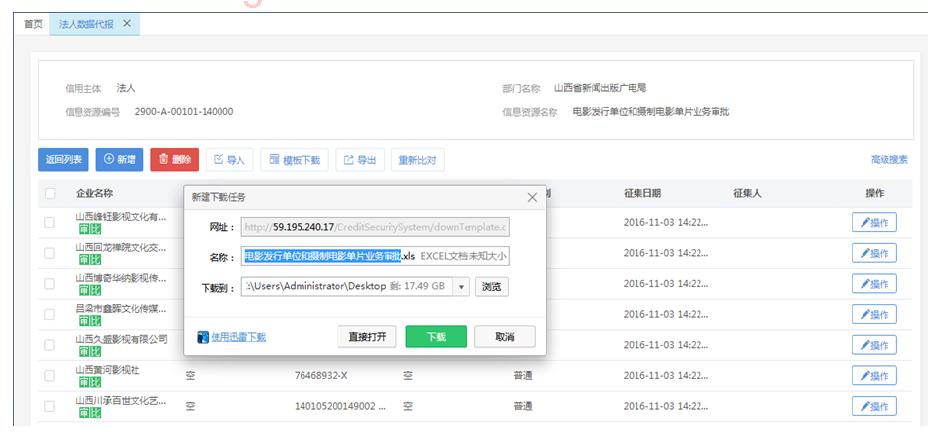The height and width of the screenshot is (435, 937).
Task: Check the box for 山西久盛影视有限公司
Action: tap(50, 345)
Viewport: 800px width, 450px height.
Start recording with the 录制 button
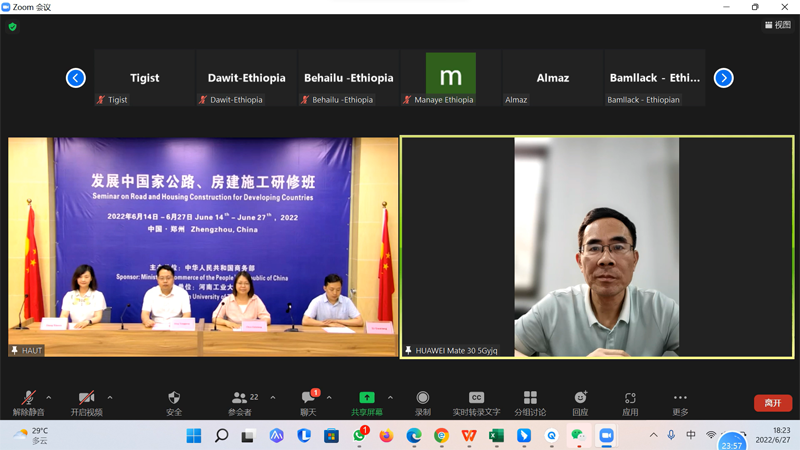[423, 402]
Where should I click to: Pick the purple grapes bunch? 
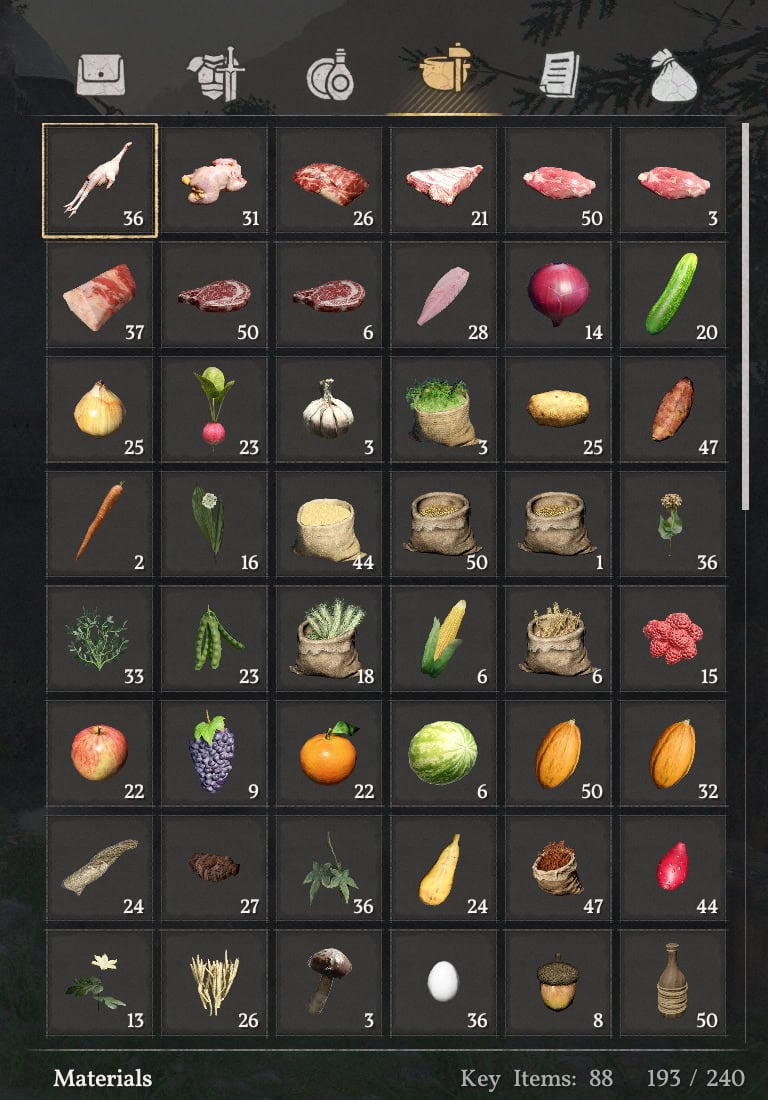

————————

[Problem description] The required output is the lines from the one containing "Viewport: 800px width, 450px height." through the end of the records above, reproduced exactly, with no pictures.

[Answer space]
Viewport: 800px width, 450px height.
Start recording with the 录制 button
[423, 402]
Where should I click to: Pick the purple grapes bunch? 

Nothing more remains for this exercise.